## ContiNet -ModelNets_40_Classificiation

In [None]:
import os
import random
import re
from glob import glob
import time
import numpy as np

import torch
import torch.nn as nn
import torch.nn.functional as F
import torchmetrics
from torchmetrics.classification import MulticlassMatthewsCorrCoef
import open3d as o3

from open3d.web_visualizer import draw # for non Colab

import matplotlib as mpl
import matplotlib.pyplot as plt
%matplotlib inline


In [None]:
# to initialize all the random sequence from always same point
torch.manual_seed(42)
np.random.seed(42)
random.seed(42)

# General parameters
NUM_TRAIN_POINTS = 2500  # 4096
NUM_TEST_POINTS = 10000
NUM_CLASSES = 40
ROOT = r""
ROOT = r'C:\Users\DIAT-YSD-DS\Desktop\PointNet_Shashi\PointNet_Dataset\ModelNet40_point_cloud_data'

GLOBAL_FEATS = 1600
BATCH_SIZE = 32

In [None]:
# get class label mapping
CATEGORIES = {'airplane': 0, 'bathtub': 1, 'bed': 2, 'bench': 3, 'bookshelf': 4, 'bottle': 5, 'bowl': 6,
              'car': 7, 'chair': 8, 'cone': 9, 'cup': 10, 'curtain': 11, 'desk': 12, 'door': 13,
              'dresser': 14, 'flower_pot': 15, 'glass_box': 16, 'guitar': 17, 'keyboard': 18,
              'lamp': 19, 'laptop': 20, 'mantel': 21, 'monitor': 22, 'night_stand': 23, 'person': 24, 
              'piano': 25, 'plant': 26, 'radio': 27, 'range_hood': 28, 'sink': 29, 'sofa': 30,
              'stairs': 31, 'stool': 32, 'table': 33, 'tent': 34, 'toilet': 35, 'tv_stand': 36,
              'vase': 37, 'wardrobe': 38, 'xbox': 39}

In [None]:
from torch.utils.data import DataLoader
from Augmentation_modelnet40_dataloader import Modelnet40Dataset

# train Dataset & Data Loader
train_dataset = Modelnet40Dataset(ROOT, npoints=NUM_TRAIN_POINTS, split='train')
train_dataloader = DataLoader(train_dataset, batch_size=BATCH_SIZE, shuffle=True)

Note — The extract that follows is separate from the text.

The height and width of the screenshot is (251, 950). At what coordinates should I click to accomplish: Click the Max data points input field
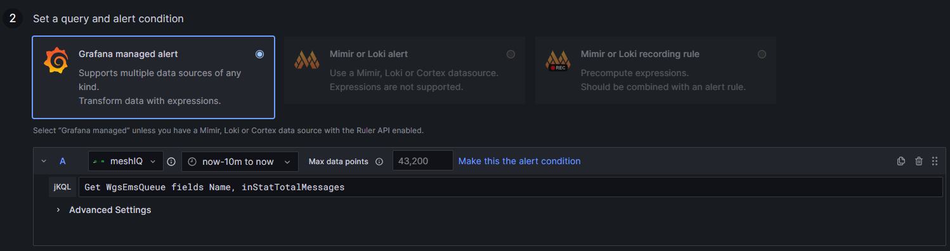422,161
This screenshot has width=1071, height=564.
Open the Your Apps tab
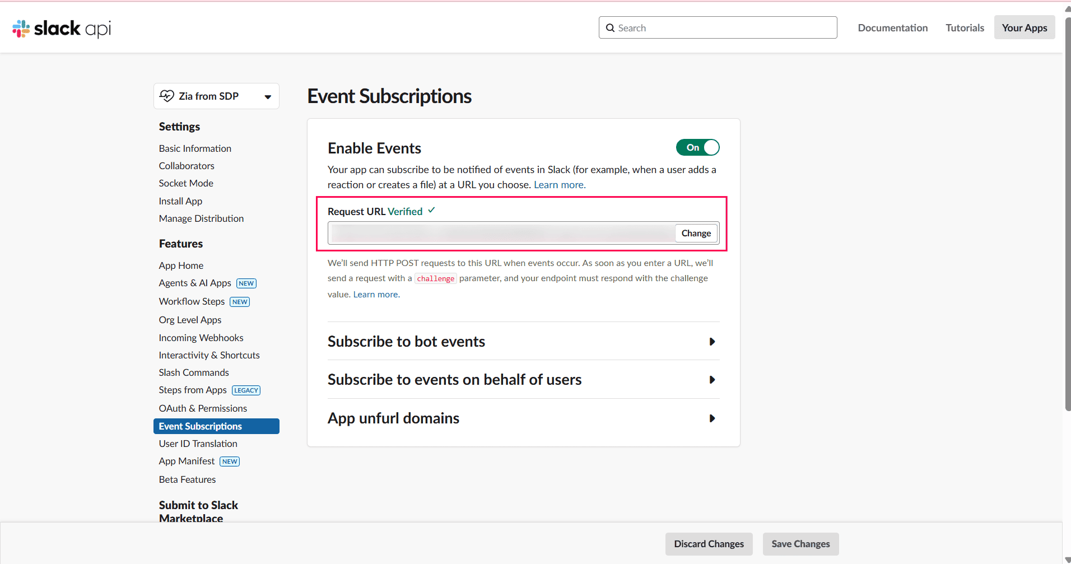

# valid Dataset & Data loader
valid_dataset = Modelnet40Dataset(ROOT, npoints=NUM_TRAIN_POINTS, split='valid')
valid_dataloader = DataLoader(valid_dataset, batch_size=BATCH_SIZE, shuffle=True)

# test Dataset & Data Loader
test_dataset = Modelnet40Dataset(ROOT, npoints=NUM_TEST_POINTS, split='test')
test_dataloader = DataLoader(test_dataset, batch_size=BATCH_SIZE, shuffle=True)

In [None]:
sample_dataset = Modelnet40Dataset(ROOT, npoints=5000, split='train')

In [None]:
points, target = sample_dataset[-500]
pcd = o3.geometry.PointCloud()
pcd.points = o3.utility.Vector3dVector(points)
print("Label: ", next(k for k,v in CATEGORIES.items() if v == target))
o3.visualization.draw_plotly([pcd])

### Data Visualization,
#### 1. Training Data

In [None]:
total_train_targets = []
for (_, targets) in train_dataloader: 
    total_train_targets += targets

In [None]:
train_class_bins = np.bincount(total_train_targets)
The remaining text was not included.